Largo viaje hacia el fin de la noche
Sólo un hombre consigue emocionar con genuinas armas. Colin Firth le pone cuerpo y alma a un personaje contenido y desesperanzado, que ha perdido la fe y no sabe cómo seguir, pero no se permite demostrarlo.
George no puede superar la muerte de Jim. Ya han pasado varios meses pero esos dieciséis años de convivencia pesan. Viven en los recuerdos, en las risas que ya no se escuchan, en los silencios que todo lo cubren, en los despertarse solo, sin su compañía. George ha tomado una decisión para hacer de este día uno distinto. Y nosotros compartiremos ese día diferente mientras en Los Angeles siguen corriendo los años ’60.
Los rituales se respetan, sobre todo con la meticulosidad que constituye a un profesor de literatura inglés, aunque viva en EE.UU. Ya habrá oportunidad de que el azar intervenga y uno deje obrar o no. La clase sobre Huxley, los colegas, un cruce con un joven alumno, otro con un bello desconocido, los vecinos, la cena con la amiga. Demasiados signos que puntúan la dificultad de llevar a cabo los planes concebidos, demasiado dolor para que no termine doliendo, demasiado amor para que no termine doliendo.
Tom Ford (famoso diseñador que renovó las mas renombradas casas de moda: Gucci e Yves Saint Laurent) se lanza al mundo del cine adaptando una novela de Christopher Isherwood. Y sale más que airoso de la prueba. Evidentemente el mundo que construye tiene su marca de estilo, una estética afiatada (escenografías, vestuarios, fotografías, iluminación), que remite a un cine de la época gloriosa de los estudios tanto como a sus actualizaciones posteriores (Almodóvar, Wong Kar-wai), pero sin hacer lucir el continente por encima del contenido, sin vestir bonito una superficie hueca. Con aires hitchcokianos y cercano a la revisión de Tod Haynes del melodrama de Douglas Sirk, el guión se permite la referencia velada pero contundente sobre la diferencia, a la vez que plantea un amor homosexual sin prejuicios. Y además pone en pantalla el deseo homosexual sin pruritos.

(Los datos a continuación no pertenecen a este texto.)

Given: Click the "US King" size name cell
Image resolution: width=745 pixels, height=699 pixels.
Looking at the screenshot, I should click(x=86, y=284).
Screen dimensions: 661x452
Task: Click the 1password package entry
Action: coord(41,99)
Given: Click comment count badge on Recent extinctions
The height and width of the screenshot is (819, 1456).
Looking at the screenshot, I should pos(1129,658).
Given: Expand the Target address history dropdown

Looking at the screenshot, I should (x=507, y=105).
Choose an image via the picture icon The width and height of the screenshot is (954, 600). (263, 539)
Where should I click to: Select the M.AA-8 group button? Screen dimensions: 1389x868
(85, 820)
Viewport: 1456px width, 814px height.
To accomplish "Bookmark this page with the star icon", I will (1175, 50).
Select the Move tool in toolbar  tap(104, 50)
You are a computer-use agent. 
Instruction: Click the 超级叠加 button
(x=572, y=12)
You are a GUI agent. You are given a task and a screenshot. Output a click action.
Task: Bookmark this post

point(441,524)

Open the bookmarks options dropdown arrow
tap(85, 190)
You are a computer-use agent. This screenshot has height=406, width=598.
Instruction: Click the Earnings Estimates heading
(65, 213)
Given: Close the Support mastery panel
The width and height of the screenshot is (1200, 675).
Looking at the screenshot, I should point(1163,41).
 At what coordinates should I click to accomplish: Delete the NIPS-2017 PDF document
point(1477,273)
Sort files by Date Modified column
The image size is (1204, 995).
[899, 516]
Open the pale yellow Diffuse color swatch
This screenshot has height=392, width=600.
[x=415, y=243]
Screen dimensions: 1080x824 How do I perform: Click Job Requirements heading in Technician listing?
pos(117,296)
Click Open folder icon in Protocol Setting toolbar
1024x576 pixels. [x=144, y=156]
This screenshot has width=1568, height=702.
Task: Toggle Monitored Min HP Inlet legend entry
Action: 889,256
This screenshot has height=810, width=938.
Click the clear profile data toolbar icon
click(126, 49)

La preeminencia de la mirada es central en la elección de los planos y de los encuadres. Ojos que se pintan, que se enfocan, que se buscan, que se encuentran como epítome de un recurso sexual que se proyecta en primer plano. Y que hace figura al decir de la invisibilidad con la que se los nombra tantas veces. Si se es invisible para los otros, los normales, para qué esconderse, para qué ocultarse si nadie nos ve, o ¿es que nos querrían invisibles y nos empujan a los márgenes para no vernos? Sólo una política de la diferencia zanja la cuestión. Y en ese mundo que se describe, el de la Guerra Fría, donde la paranoia y la caza de brujas es moneda corriente, decirse Otro es, como siempre, como aún hoy en pleno siglo XXI, un riesgo y una necesidad más de los demás que de los propios involucrados.
Sólo un hombre consigue emocionar con genuinas armas. Y mucho de ello se lo debe a su reparto donde cada uno cubre su rol de una manera destacada y muy especialmente a la sobresaliente actuación de Colin Firth que le pone el cuerpo y el alma a un personaje contenido y desesperanzado, que ya ha perdido la fe y no sabe cómo seguir, pero no se permite demostrarlo. Y la película emociona además confiando en los detalles así como en plantear como al pasar situaciones cotidianas y repetidas. Familias que se adueñan de los cuerpos negando a quien sobrevive la posibilidad de la despedida final. El horror al patetismo que se presenta con la edad. Y la soledad como única compañía en la vejez. Miedos particulares, quizá específicos de una elección sexual diferente, pero que a la vez son completamente universales y que así tocados amplían la franja de los espectadores que se puedan sentir reflejados.
Eso somos, nada más que los buenos y breves momentos. Una mezcla de risa y de llanto. Una saudade. El amor que sentimos y que sintieron por nosotros. Sólo hombres (como humanidad, sin distinción de géneros). Seguramente poco. Sentidamente mucho.